Wed Jul 25, 2007 4:03 am

Quoting CasInterest (Reply 24):
How can a person be charged with the death of someone 30 miles away?

Because that person was responding in a professional capacity to a crime committed by the person charged.

Why don't you take a break from posting and actually stop and read the Felony Murder law now.

Quoting CasInterest (Reply 24):
Felony law or not.

Because you can't be charged with this crime if you haven't committed a felony.

Post #5, read the thread.

Quoting MDorBust (Reply 5):
Under Virginias Felony Murder statute any death that occurs as a result of the commission of a felony is a murder by the person who perpetrated the felony. The troopers death was just such a death.

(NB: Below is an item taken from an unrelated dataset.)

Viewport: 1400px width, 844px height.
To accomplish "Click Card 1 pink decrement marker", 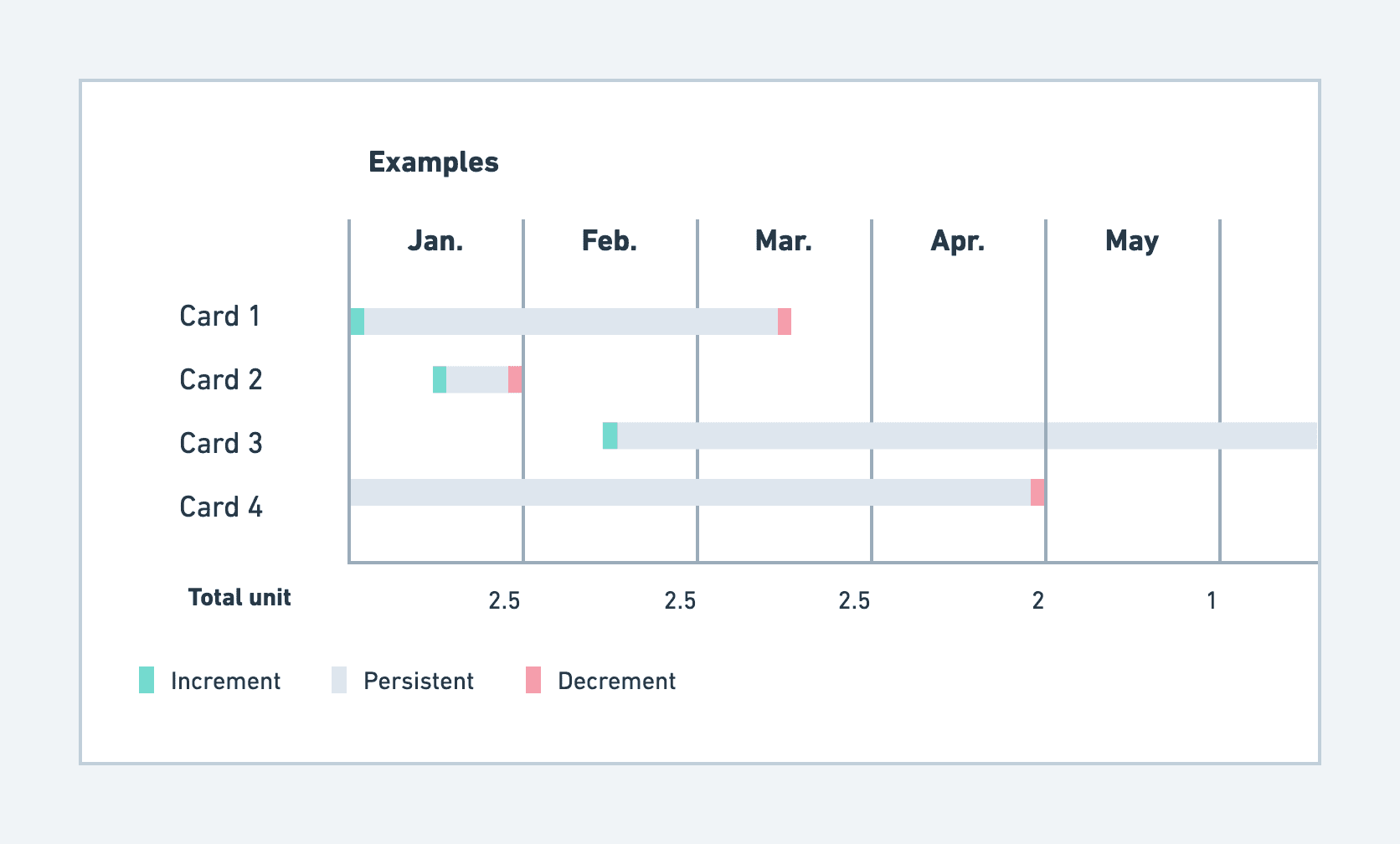I will coord(785,322).
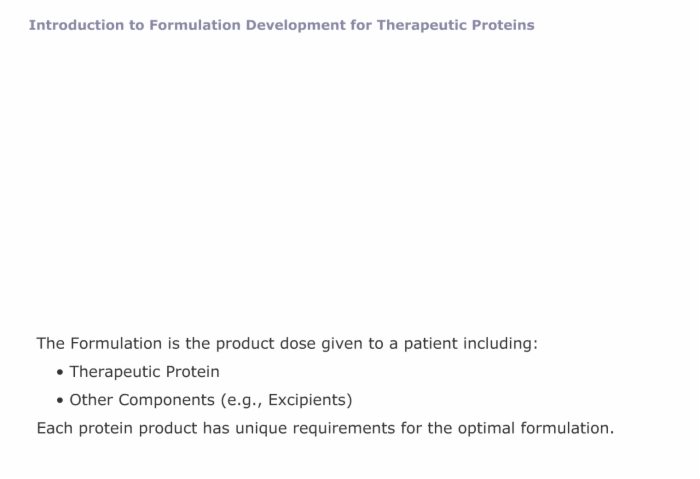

Quoting CasInterest (Reply 24):
Because if that is all it takes, then everytime a cop croaks on the job, some joe within 30 miles can be blamed.

Only if that cop is killed in the process of responding to a crime committed by the person to be charged.

Quoting CasInterest (Reply 25):
Neither is the guy being 30 miles away

He committed an armed robbery. That's a felony.

He committed an aggravated assault. That's a felony.

He committed an attempted murder on a law enforcement officer. That's a felony.

Where are you getting this person didn't commit a felony?

Quoting CasInterest (Reply 25):
If the trooper had been shot and killed by the guy, I would agree,.

That wouldn't be Felony Murder. That would be Capital Murder or Murder 1 (depending on the state).

You are confusing your laws and the level or required involvement that seperates them.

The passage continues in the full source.